Diagnostic type II endometrial carcinoma (EC) is considered more aggressive and has a poorer prognosis than type I EC; differentiation between them is helpful for preoperative clinical decision-making. However, the diagnostic value of the apparent diffusion coefficient (ADC) in differentiating them remains unclear. To investigate the value of ADC in differentiating type II EC from type I EC. Ninety-four patients with EC who underwent diffusion-weighted imaging (DWI) were retrospectively included and divided into type I and type II subgroups, based on the postoperative pathologic results. We analyzed the clinical characteristics, conventional magnetic resonance imaging manifestations, and ADC mean values (ADCmean), ADC minimum values (ADCmin), and ADC max values (ADCmax).
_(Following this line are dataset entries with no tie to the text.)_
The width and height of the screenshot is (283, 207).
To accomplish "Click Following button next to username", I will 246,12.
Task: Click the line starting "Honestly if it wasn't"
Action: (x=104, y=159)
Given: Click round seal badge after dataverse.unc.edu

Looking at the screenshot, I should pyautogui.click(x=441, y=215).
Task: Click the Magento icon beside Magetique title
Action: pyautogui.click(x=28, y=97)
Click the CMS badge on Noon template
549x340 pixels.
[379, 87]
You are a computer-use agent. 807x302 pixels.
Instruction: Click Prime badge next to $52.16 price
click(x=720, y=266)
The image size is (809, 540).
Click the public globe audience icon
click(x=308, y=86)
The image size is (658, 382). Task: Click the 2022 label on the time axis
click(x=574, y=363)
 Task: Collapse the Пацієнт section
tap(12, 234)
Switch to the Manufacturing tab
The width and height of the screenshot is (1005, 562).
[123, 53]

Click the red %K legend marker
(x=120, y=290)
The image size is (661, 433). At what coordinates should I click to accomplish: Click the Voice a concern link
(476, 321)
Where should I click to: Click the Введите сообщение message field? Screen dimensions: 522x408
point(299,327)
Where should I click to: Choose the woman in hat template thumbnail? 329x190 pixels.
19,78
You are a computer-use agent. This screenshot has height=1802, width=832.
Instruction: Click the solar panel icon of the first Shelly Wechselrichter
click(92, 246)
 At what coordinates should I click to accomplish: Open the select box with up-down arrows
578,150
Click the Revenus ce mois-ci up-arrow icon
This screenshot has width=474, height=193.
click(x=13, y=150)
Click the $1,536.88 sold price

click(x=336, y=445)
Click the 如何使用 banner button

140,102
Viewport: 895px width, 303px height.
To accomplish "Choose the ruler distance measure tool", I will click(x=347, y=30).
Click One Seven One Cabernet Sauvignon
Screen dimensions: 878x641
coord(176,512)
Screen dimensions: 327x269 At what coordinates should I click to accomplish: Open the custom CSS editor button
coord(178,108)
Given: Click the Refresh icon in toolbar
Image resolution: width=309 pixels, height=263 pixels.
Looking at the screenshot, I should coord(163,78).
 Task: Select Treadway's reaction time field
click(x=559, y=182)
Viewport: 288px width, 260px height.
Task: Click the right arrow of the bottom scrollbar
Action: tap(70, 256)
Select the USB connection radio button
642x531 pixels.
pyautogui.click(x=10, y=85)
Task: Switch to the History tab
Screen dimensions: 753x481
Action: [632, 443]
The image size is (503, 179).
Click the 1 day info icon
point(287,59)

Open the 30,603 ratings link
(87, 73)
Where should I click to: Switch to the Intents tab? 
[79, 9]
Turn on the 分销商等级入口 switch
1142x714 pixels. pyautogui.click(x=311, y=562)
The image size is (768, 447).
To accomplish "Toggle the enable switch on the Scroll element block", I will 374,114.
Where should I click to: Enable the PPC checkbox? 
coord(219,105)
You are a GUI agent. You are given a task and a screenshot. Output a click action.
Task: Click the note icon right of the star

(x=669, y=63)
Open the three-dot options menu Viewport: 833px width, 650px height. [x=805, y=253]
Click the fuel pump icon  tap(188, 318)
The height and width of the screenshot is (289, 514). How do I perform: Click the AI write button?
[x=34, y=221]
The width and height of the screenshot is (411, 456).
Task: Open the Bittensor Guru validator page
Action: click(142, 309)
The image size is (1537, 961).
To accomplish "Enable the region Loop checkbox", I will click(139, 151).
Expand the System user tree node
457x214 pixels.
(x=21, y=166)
Receiver operating characteristic (ROC) curve analysis was further used to assess the predictive performance. The ADCmean, ADCmin, and tumor size differed significantly between the two subtypes. The area under the ROC curve (AUC) for ADCmean and ADCmin was 0.787 (95% confidence interval [CI] = 0.692-0.88) and 0.835 (95% CI = 0.751-0.919) for predicting type II EC, respectively. The optimal cut-off value of ADCmean for prediction was 0.757 × 10-3 mm2/s with a sensitivity of 91%, a specificity of 58%, and an accuracy of 74%, while for ADCmin was 0.637 × 10-3 mm2/s with a sensitivity of 82%, a specificity of 73%, and an accuracy of 75%. EC with lower ADCmean and ADCmin values derived from DWI, and a larger size, are indicative of type II EC.